Our guesthouse, at $5/night for a fan room, is decent enough. All the places along the lake have huge patios built over the water, with hammocks and fairy lights and spectacular sunsets...great place to kill a couple days if you need to. Ours has a pool table and a great menu too... I have the definate feeling I'll be back in Cambodia again, though...so I'm content with leaving so quickly this time. (David, you still coming out here??-Im telling you, you will LOVE angkor wat.....) So....I"m thinking..if PP is a shock to the system, Saigon may well kill me! Its meant to be incredibly overwhelming and chaotic, with the added bonus of having intensely forward and persistant touts, vendors, and scam artists lurking about. Good times, I literally can't wait! Hannah and I (Hannah, for those of you who may not know, is from Vancouver, lives literally a block from my old apartment, LOVES nevermind and hk caesars, and I didn't have a clue who she was until I met her in Pai. How small world is
THAT story???) have booked bus tickets for 7:30am tomorrow, straight from PP to Saigon. I'm excited for another stamp in my passport, and (ok, I can't lie....) for the SHOPPING. Vietnam is meant to be heaven for those who like to shop....ahem.....and I'm dying to have some shoes and boots, clothes, linens, etc made. Look out for a few big packages coming home, family dearest!! Friends who have just returned from Vietnam have told me that you simply pick the shape/style of shoe, fabric and trim, and you have custom made shoes in 24h, between $6-8 usd. Should come in handy as I'll need warm clothes for Beijing in February (its -1 right now!!) and my pack is currently full of flip flops and skirts. I'll just have a cold weather wardrobe MADE!!!!!

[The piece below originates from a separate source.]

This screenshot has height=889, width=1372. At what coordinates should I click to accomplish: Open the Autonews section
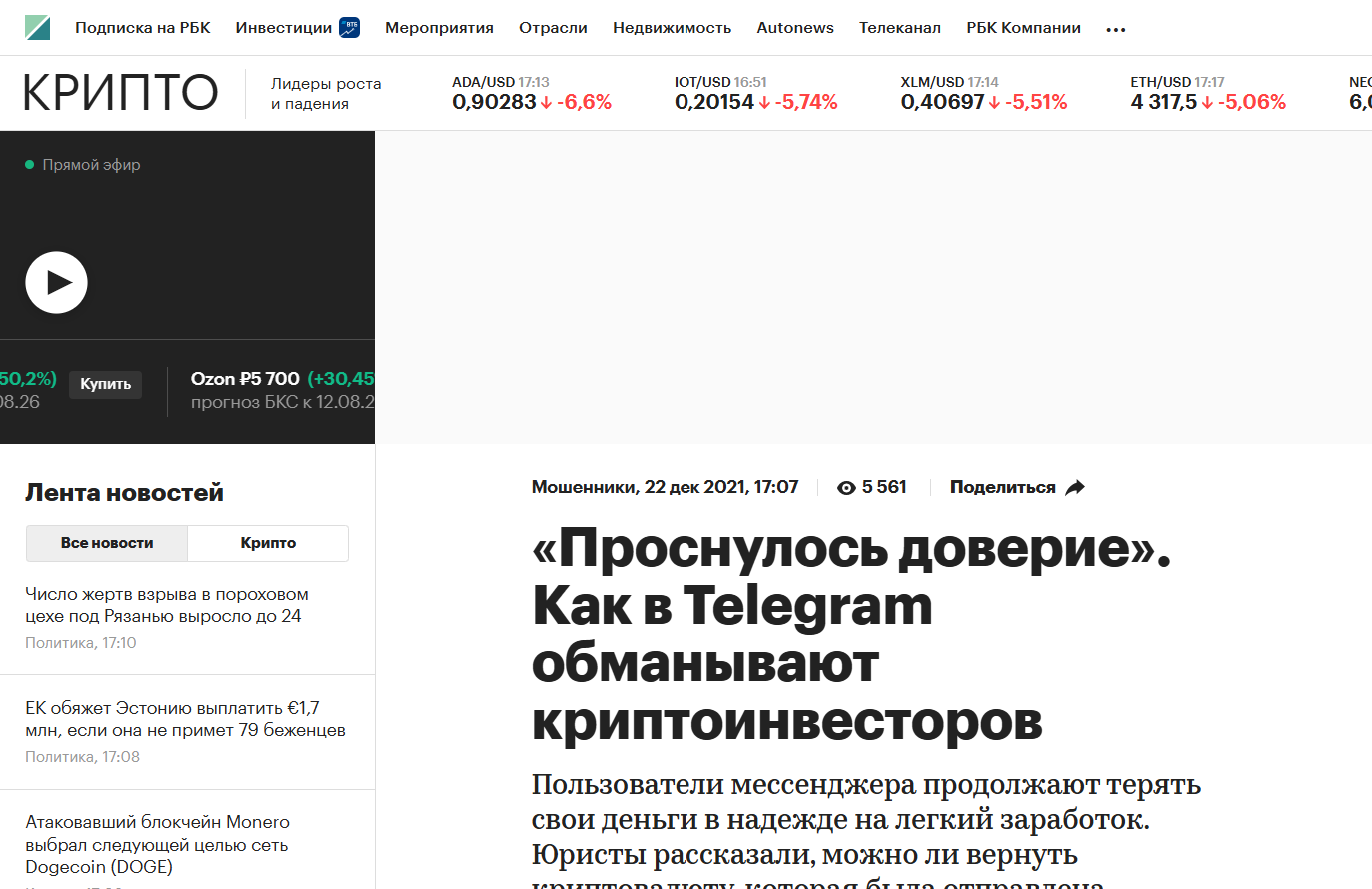[794, 28]
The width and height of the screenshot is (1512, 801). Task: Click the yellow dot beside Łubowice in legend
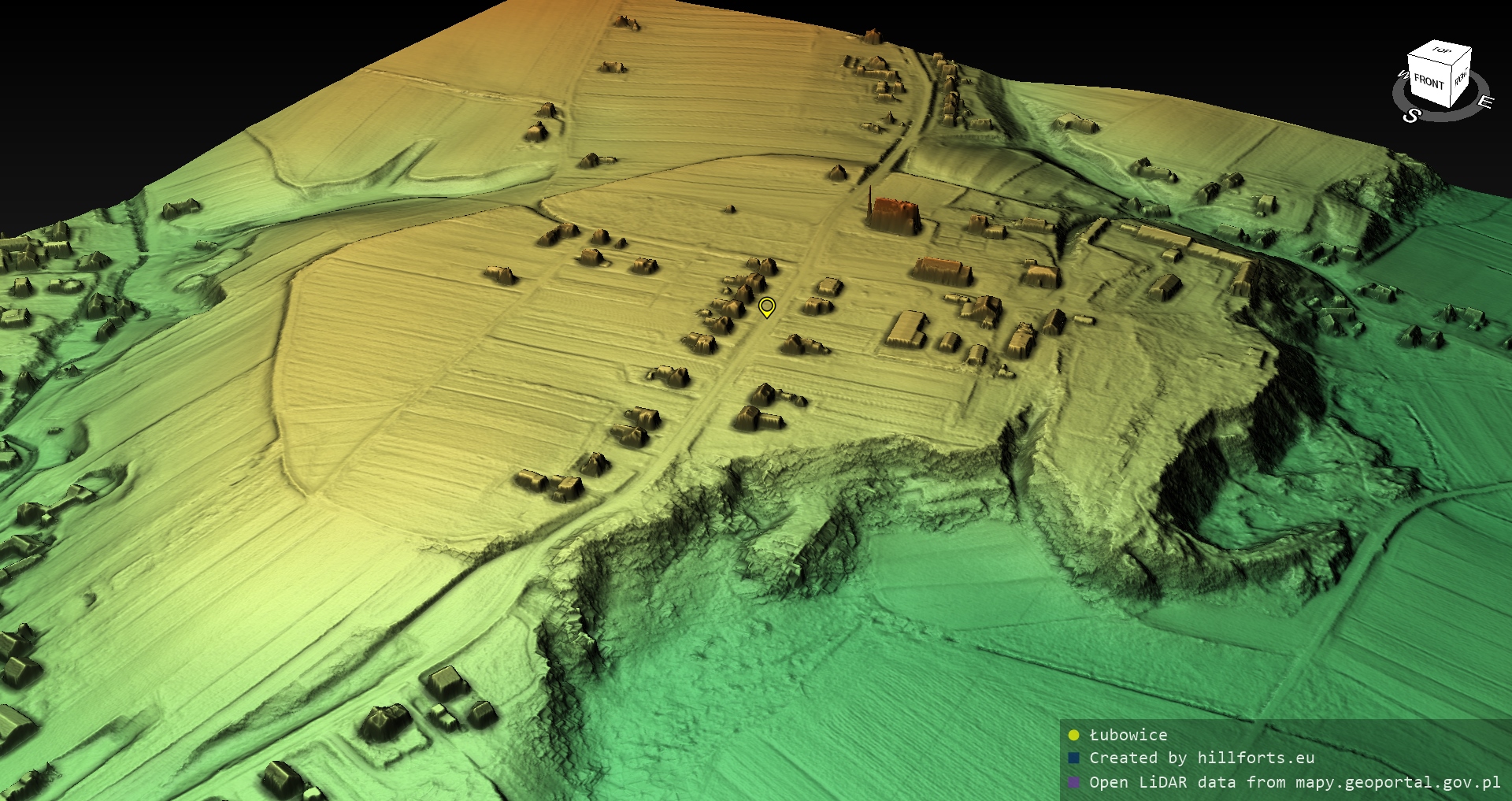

We just finished a great meal...mixed greens with red wine vinaigrette, smoky eggplant dip with french bread, and crepes with curried veg....$11, with two green apple and lime slushies. I have a feeling Australia, and its first world prices, will be a real wakeup call. But, thats months away, and I've enough to worry about with 'Nam so close now!
I'll talk to all of you soon, please don't forget to write and send me pix etc.!! I miss you all and I'm dying to hear about whats happening back home, too. Linda and Dave, the pix of Dakota are so cute! You will have to send me more as she gets bigger!